**ABOUT THIS TASK**
Nothing but the lines from the one containing "Where should I click to: Open the" through the last line of the records below should be written out, each exactly as it stands.

**ENTRIES SHOWN**
%%

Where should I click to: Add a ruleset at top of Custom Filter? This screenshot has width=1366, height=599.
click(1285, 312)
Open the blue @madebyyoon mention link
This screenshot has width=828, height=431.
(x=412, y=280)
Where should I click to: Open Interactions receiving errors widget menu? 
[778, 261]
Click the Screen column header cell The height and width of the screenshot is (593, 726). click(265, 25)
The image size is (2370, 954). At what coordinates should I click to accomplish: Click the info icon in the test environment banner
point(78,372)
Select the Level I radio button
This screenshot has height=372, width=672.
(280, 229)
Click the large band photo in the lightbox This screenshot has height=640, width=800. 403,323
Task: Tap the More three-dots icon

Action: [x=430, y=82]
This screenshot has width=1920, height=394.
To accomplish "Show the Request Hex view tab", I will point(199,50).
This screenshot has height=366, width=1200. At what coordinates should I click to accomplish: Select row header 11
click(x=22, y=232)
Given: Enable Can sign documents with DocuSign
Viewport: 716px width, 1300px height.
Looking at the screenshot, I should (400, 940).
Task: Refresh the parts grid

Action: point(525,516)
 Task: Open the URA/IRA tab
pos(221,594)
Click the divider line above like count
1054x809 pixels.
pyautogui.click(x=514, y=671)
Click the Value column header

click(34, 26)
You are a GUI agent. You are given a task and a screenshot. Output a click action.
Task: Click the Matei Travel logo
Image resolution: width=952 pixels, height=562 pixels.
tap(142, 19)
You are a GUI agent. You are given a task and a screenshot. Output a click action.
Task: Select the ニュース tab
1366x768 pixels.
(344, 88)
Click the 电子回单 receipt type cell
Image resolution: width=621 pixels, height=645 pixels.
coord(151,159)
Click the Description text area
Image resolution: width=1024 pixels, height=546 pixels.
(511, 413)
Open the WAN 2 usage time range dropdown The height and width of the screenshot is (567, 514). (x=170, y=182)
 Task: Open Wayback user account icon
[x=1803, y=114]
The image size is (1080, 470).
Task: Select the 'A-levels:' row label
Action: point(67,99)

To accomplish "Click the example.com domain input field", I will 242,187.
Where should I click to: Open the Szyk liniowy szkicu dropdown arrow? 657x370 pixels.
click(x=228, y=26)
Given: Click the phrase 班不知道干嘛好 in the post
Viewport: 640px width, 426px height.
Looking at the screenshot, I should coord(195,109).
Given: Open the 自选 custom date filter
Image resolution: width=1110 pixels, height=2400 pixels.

%%

**TASK RESPONSE**
Where should I click to: Open the Szyk liniowy szkicu dropdown arrow? 657x370 pixels.
click(x=228, y=26)
Given: Click the phrase 班不知道干嘛好 in the post
Viewport: 640px width, 426px height.
Looking at the screenshot, I should coord(195,109).
Given: Open the 自选 custom date filter
Image resolution: width=1110 pixels, height=2400 pixels.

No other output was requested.